Please lay out the lines as a two-column CSV with the columns input and output, one row for each line and its answer, starting with the line that contains "Open the history clock icon in title bar" and going on through the end of the lines. Put each field in quotation marks and replace any line breaks inside it with spaces.

[Stored lines]
* * * * * * * * *

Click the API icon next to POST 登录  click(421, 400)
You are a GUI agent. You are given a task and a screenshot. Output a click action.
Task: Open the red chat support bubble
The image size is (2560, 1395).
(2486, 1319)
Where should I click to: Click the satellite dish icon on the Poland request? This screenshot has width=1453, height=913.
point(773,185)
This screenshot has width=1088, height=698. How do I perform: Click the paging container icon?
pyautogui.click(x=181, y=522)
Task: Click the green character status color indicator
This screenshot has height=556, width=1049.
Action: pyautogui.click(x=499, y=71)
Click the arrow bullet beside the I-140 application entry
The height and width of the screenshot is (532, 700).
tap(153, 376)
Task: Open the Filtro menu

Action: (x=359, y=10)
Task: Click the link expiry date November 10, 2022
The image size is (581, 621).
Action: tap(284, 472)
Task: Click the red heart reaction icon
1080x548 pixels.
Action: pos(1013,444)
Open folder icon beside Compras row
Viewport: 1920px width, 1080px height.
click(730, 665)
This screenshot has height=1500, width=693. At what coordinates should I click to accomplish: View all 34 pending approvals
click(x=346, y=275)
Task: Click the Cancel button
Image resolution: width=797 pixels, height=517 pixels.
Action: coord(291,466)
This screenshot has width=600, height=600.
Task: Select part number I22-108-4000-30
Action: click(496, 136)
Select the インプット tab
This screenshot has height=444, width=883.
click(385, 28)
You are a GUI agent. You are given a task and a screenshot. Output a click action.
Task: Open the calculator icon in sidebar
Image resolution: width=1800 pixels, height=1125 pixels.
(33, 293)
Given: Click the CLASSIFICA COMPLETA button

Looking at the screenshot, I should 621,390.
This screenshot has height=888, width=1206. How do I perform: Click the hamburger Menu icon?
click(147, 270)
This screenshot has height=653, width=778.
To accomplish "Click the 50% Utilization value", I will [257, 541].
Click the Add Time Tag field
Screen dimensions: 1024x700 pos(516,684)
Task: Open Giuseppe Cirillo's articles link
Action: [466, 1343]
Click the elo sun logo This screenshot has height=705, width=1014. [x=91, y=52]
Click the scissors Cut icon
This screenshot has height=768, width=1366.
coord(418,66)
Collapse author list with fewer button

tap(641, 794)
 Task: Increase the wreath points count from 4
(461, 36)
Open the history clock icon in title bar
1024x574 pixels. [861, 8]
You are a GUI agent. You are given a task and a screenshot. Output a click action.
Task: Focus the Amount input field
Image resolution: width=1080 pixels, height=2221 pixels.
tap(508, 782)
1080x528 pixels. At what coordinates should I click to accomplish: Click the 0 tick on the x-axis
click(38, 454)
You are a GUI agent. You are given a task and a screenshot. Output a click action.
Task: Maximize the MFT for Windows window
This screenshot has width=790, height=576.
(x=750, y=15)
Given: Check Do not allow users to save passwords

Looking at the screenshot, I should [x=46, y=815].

* * * * * * * * *

Exercise response:
input,output
"Open the history clock icon in title bar","1024x574 pixels. [861, 8]"
"You are a GUI agent. You are given a task and a screenshot. Output a click action. Task: Focus the Amount input field Image resolution: width=1080 pixels, height=2221 pixels.","tap(508, 782)"
"1080x528 pixels. At what coordinates should I click to accomplish: Click the 0 tick on the x-axis","click(38, 454)"
"You are a GUI agent. You are given a task and a screenshot. Output a click action. Task: Maximize the MFT for Windows window This screenshot has width=790, height=576.","(x=750, y=15)"
"Given: Check Do not allow users to save passwords","Looking at the screenshot, I should [x=46, y=815]."